## [ЗАДАНИЕ]
Изложите текст о гимназии в двух предложениях.

## [ТЕКСТ ДЛЯ ИЗУЧЕНИЯ]
В 1749 в гимназии появляется ещё один латинский («ректорский») класс для особо одарённых по латыни учеников. Ваня Барков туда входит.
Но на самом деле дела гимназии находятся в «весьма худом состоянии», что
«… в гимназии каково расположение было, из того видно, что ни един школьник в студенты из ней не выпущен…».
От гимназистов жалоба,
«что им приготовляется пища всегда одинакая, что им уже наскучила».
Все учителя имеют инструкцию,
«…во время опасного перехода при вскрытии реки и когда лед становится, пребывать на Васильевском острове», потому что «сие от них в отговорку принято не будет, когда за таким от них отлучением классы праздны останутся».
Гимназия располагается в весьма стесненных и крайне ветхих условиях:
«Починка зачиналась очень поздно и никогда не приходила к окончанию, отчего дом беспрестанно приходил в большое разрушение и живущие в нем претерпевали зимой от холода нужду. …Учители в зимнее время дают в классах лекции, одевшиеся в шубу, разминаясь вдоль и поперек по классу, и ученики, не снабженные теплым платьем и не имея свободы встать со своих мест, дрогнут, от чего делается по всему телу обструкция и потом рождаются короста и скорбут, которых ради болезни принуждены оставить хождение в класс».
Русскоязычных учителей не хватает.
В 1764 году гимназисты поджигают гимназию.
Демократичная, но нищая гимназия и её ученики по духу ближе к бурсе, чем к учебному заведению. В гимназии царят грубые нравы и жестокие наказания. С родителей берут расписку о том, что они от своих детей:
«… вовсе… отказываются, и ни под каким видом впредь требовать не будут».
Преподаватели, будучи почти все немцы, смотрят весьма недружелюбно на своих русских питомцев, которых, вообще всех, они считают за диких варваров.
В то время гимназия или точнее – состояние её, представляет весьма печальное зрелище. Трудно в ней чему-либо научиться, трудно приохотиться к учению, а еще труднее – не испортиться и не развратиться нравственно.
Учеников содержат гадко – жалованье им выдают неисправно, а иногда и совсем не выдают, так что большая часть учеников ходит в рубище, шатается по городу, производя различные пакости! Совращаются дурными примерами в порочную жизнь, мерзнут голодные, в рваной одежде и чужды всякой любви к учению.

## [НАБОР ДАННЫХ]
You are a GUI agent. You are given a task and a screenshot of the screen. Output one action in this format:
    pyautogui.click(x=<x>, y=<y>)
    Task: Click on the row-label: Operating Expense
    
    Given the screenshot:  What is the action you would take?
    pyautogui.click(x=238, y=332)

## [РЕШЕНИЕ]
В 1749 году в гимназии появился латинский («ректорский») класс для особо одарённых учеников, куда вошёл Ваня Барков, однако сама гимназия находилась в «весьма худом состоянии»: здание было тесным и ветхим, зимой ученики мёрзли в классах, русскоязычных учителей не хватало, а преподаватели, почти все немцы, считали русских питомцев дикими варварами. В гимназии царили грубые нравы и жестокие наказания, жалованье ученикам выдавали неисправно, и большая их часть ходила в рубище, голодала и была чужда всякой любви к учению.